In den letzten Jahren konnten Erfahrungen mit versuchsweisen Angeboten des Gesundheitsamts für KiFaZe gesammelt werden. Es zeigte sich, dass nur ein regelmäßiges Angebot, bei dem eine konstante Person mit hoher Expertise in allen Fragen rund um die gesunde Entwicklung und Pflege und einfühlsame Versorgung von Kindern im jeweils individuellen, auch häufig schwierigen familiärem Umfeld, von den Eltern gut angenommen wird. Diese Expertise entspricht dem Berufsbild der Familien-, Gesundheits- und Kinderkrankenpfleger/in (FKKS). Denkbar wäre fachlich auch die Besetzung durch eine Kinderkrankenschwester mit Erfahrung in Elternberatung und Prävention.

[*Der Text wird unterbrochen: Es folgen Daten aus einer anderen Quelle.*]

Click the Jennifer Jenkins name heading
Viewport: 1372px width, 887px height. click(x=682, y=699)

Eine weitere Erkenntnis war, dass dieses feste Angebot in Form eines Elterntreffs oder Mutter-Kind-Cafés mindestens einmal pro Monat stattfinden muss, um sich etablieren zu können. Bei 33 KiFaZ würde das bei einem Termin pro KiFaZ und Monat à 3,5 Stunden (Zeitaufwand mit Anfahrt, Vor- und Nachbereitung) insgesamt 115,5 Arbeitsstunden pro Monat (1386 Arbeitsstunden pro Jahr, entsprechend 90 % Stellenanteil) ergeben. Weitere 10 % sind für Erarbeitung von Konzepten, Materialbeschaffung oder Begleitung von Projekten wie Gesundheitstagen sowie Aufbau und Pflege von Kooperationen zu veranschlagen. Insgesamt wird damit eine 100 %-Stelle beantragt.

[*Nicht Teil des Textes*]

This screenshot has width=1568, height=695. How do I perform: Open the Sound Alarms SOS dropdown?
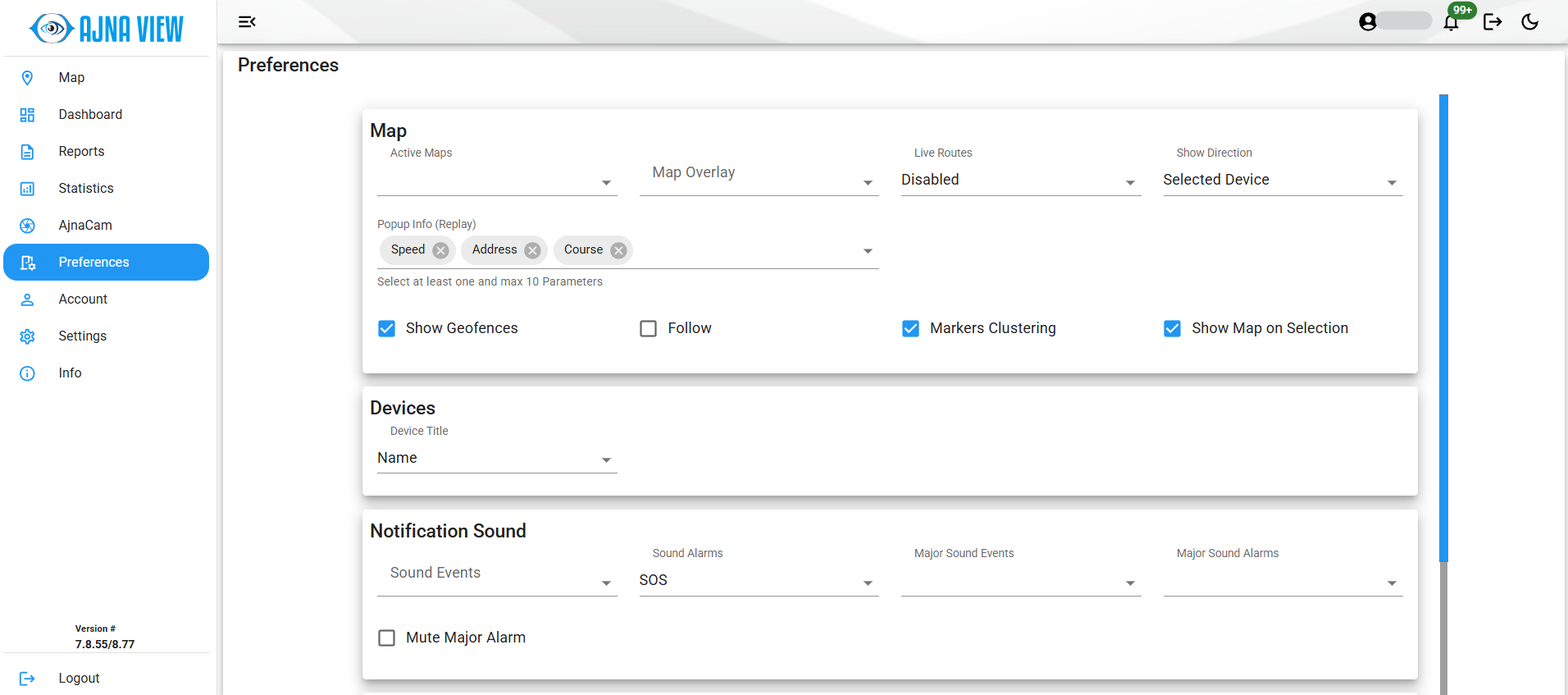[758, 581]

Eine verbindliche Kooperation zwischen Gesundheitsamt und KiFaZ ist neu im Rahmenkonzept des Jugendamts. Dem entsprechenden Antrag zur Stellenschaffung im vergangenen Haushalt 2020/21 wurde nicht stattgegeben. Daher konnte die im Konzept festgeschriebene Kooperation mit festen Angeboten des Gesundheitsamts in den KiFaZ noch nicht umgesetzt werden.